The Supreme Court (by a majority of 7:2) has now allowed the appeal from that decision. It held that the High Court has no jurisdiction under Part 5 to make a recovery order in relation to property outside England and Wales. Lord Phillips, giving the leading judgment, found the Court of Appeal's judgment "surprising" and at odds with the scheme of the 1990 Strasbourg Convention on Laundering, Search, Seizure and Confiscation of the Proceeds from Crime. The suggestion that the trustee for civil recovery would be able to recover property situated abroad was "unrealistic".
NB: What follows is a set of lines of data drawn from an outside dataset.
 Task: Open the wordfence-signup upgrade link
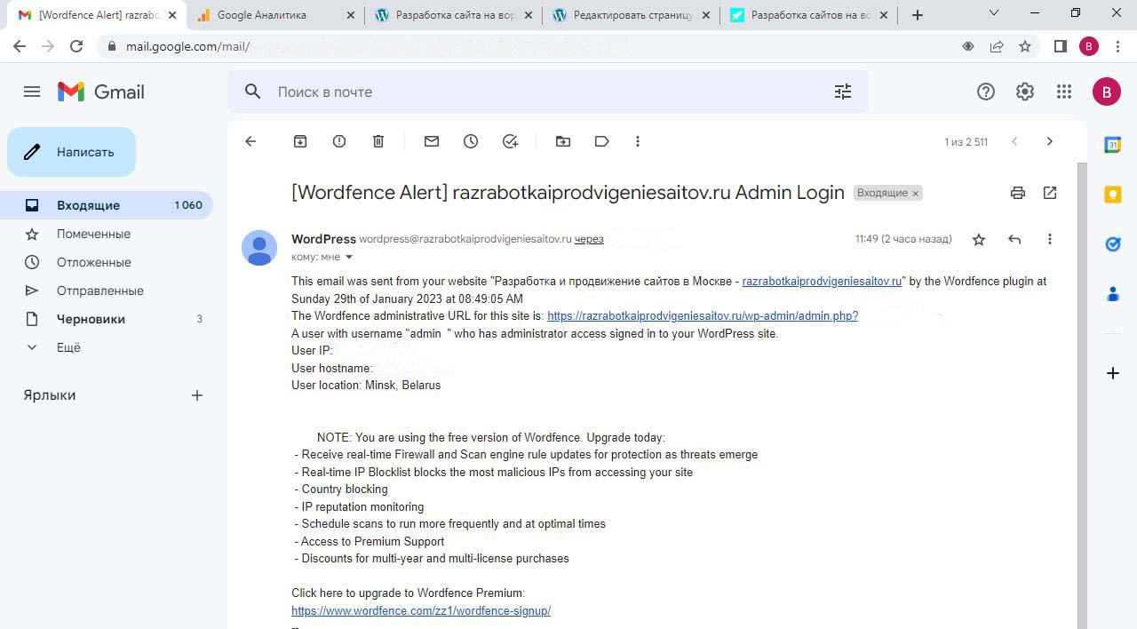[x=421, y=610]
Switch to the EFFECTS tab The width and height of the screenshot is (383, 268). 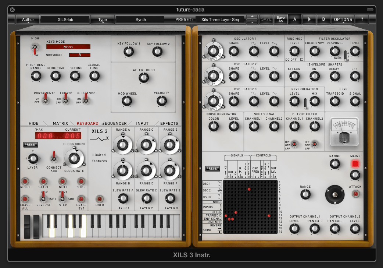pos(169,123)
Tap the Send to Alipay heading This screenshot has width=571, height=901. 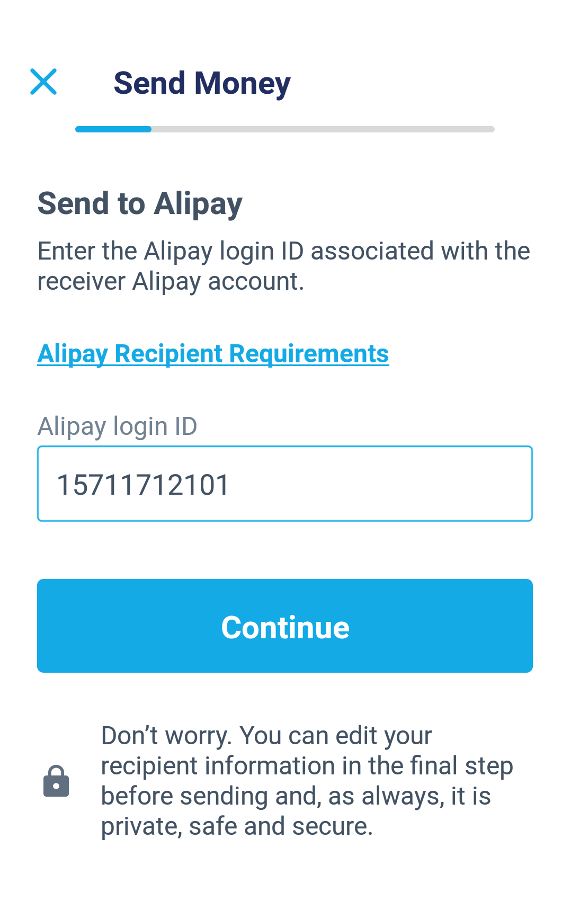[x=140, y=203]
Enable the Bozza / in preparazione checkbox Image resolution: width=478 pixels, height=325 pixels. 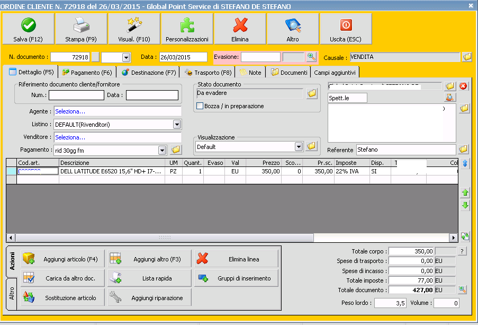pyautogui.click(x=200, y=106)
The Supreme Court also held that information notices addressed to the appellant and his family by SOCA (who were all outside the jurisdiction), pursuant to a disclosure order issued by the court, were invalid. An obligation to provide information (subject to criminal sanctions in the event of non-compliance) can only be imposed on persons within the jurisdiction. To impose the obligation on persons outside the jurisdiction would be "a particularly startling breach of international law".
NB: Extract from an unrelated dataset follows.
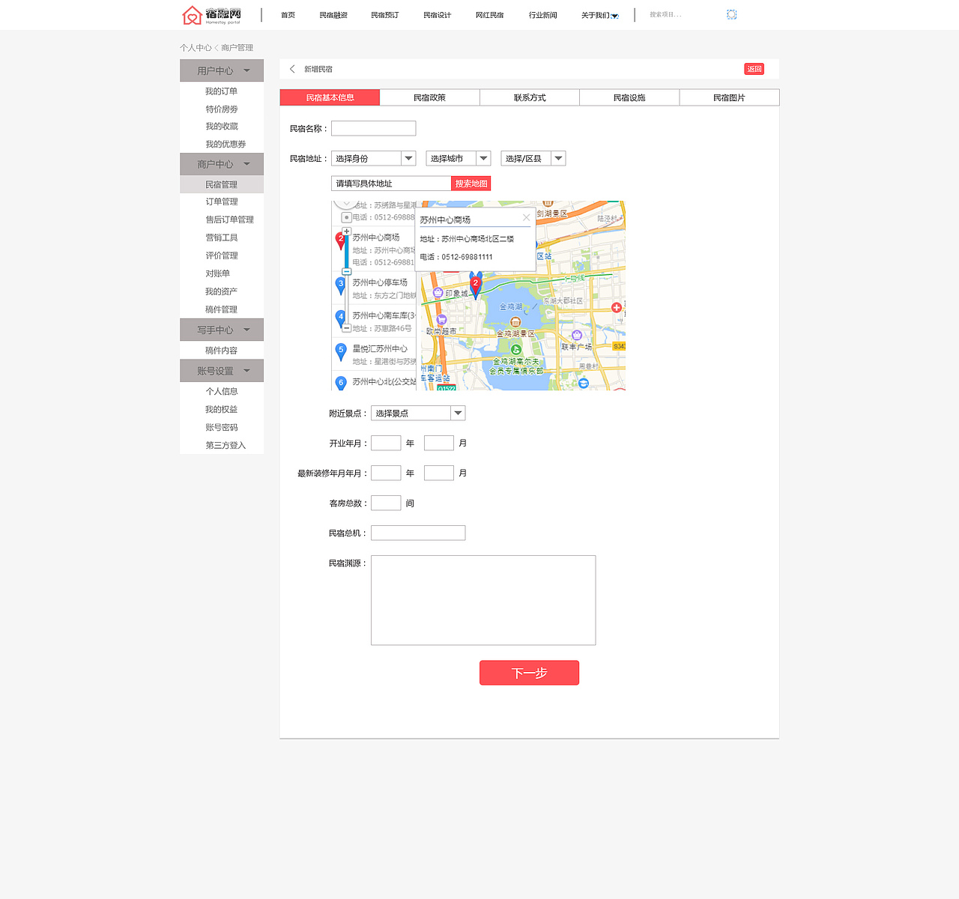959x899 pixels.
Task: Click the 民宿名称 input field
Action: [x=373, y=128]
Robson v Travelscope Holidays & Ors
Whether defendant entitled to strike out following delays in prosecution of the claim
The claimant claims for injuries sustained during a cruise. Teare J agreed that there had been delays of over two years in arranging for the hearing of a preliminary issue. The defendants sought a strike out under CPR r3.4 on the basis that a fair trial was now impossible. In particular, the defendants referred to the fact that the vessel's safety officer was no longer employed by the defendants and could not be traced. Furthermore, witnesses would be required to recall events which had taken place in 2006.
Teare J said that in deciding whether a fair trial was still possible, it was necessary to consider the likely issues in the action. Despite the considerable delay in prosecuting the claim, the judge concluded that the defendants would still be able to provide (mostly documentary) evidence in support of their defence of the principal allegations likely to be advanced against them. Mere delay, without a likely obstruction to the just disposal of the proceedings, was not enough to justify a strike out of the claim.
The content of this article is intended to provide a general guide to the subject matter. Specialist advice should be sought about your specific circumstances.